-- Material to process --
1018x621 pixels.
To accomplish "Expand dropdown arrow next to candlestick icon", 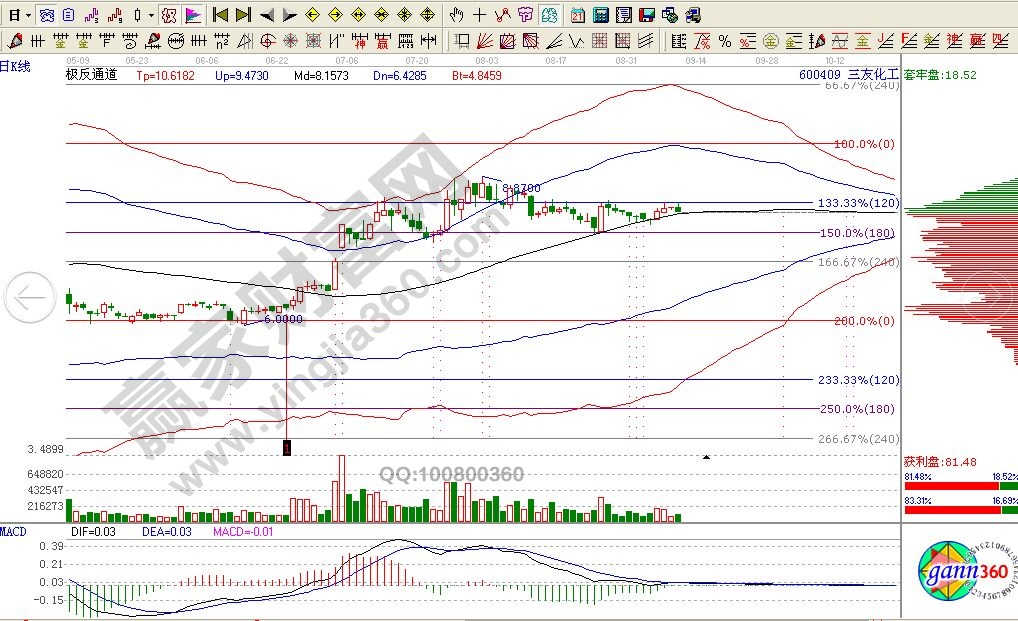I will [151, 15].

--

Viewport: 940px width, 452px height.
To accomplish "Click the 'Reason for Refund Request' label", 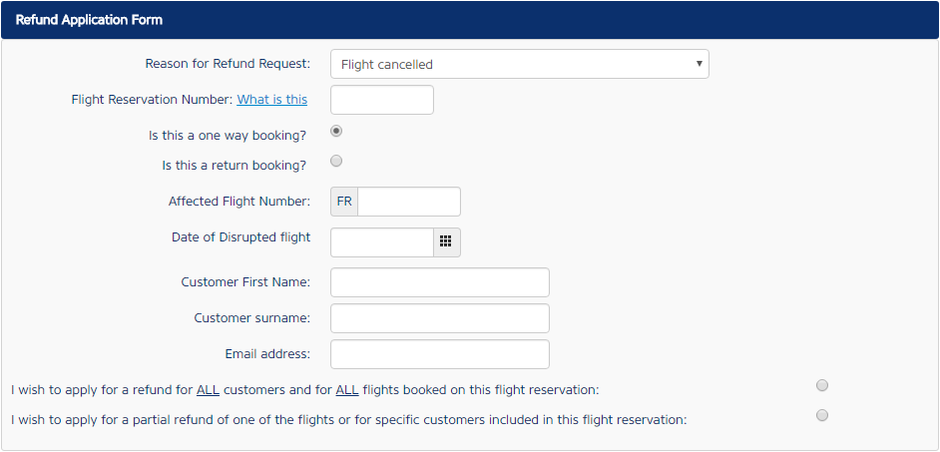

...

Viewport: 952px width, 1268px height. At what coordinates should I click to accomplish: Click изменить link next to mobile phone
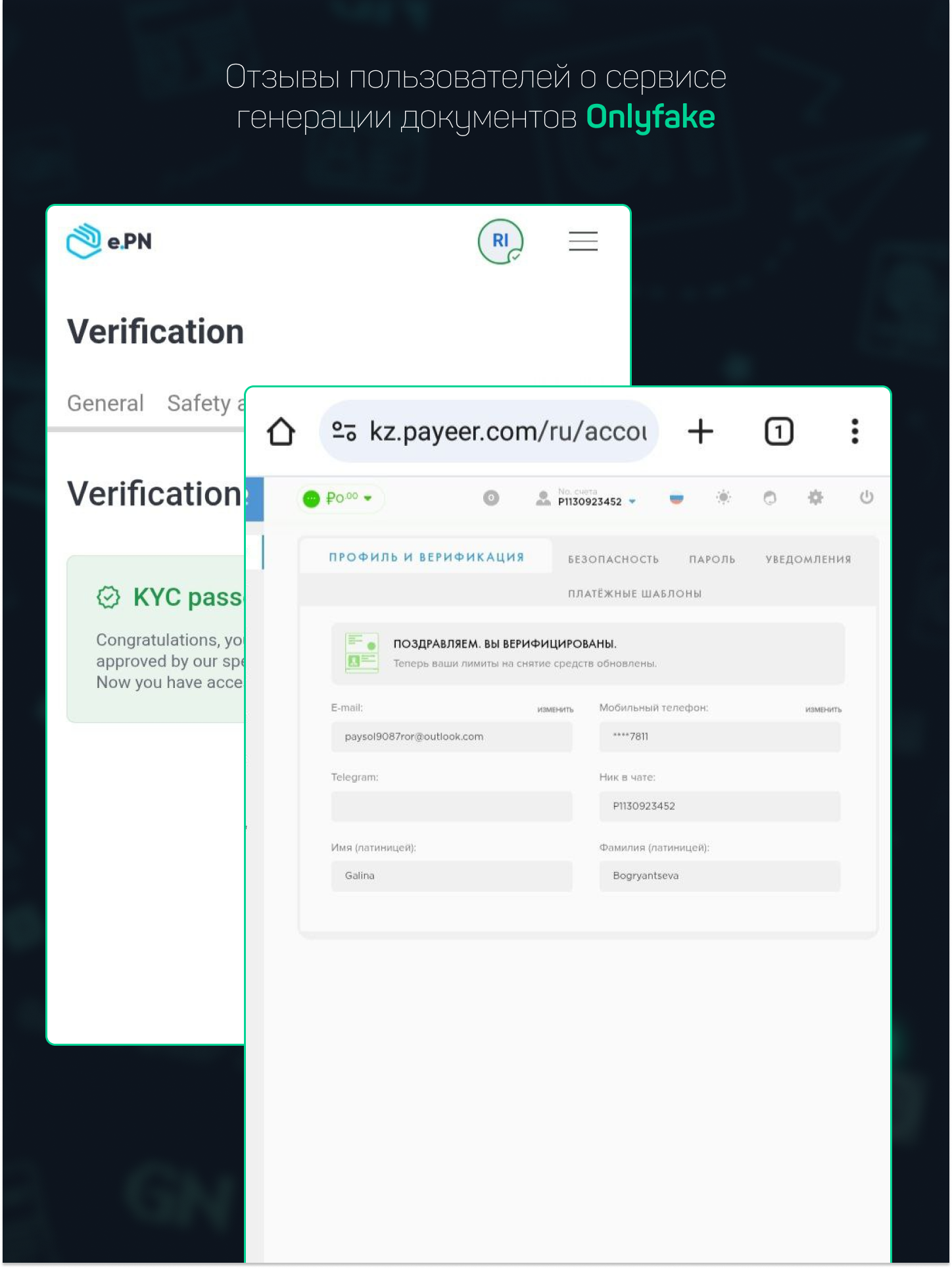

-- Description of the task --
Nothing but a number should be given: how many lines in the listing hold the word "Viewport".

-- Answer section --
2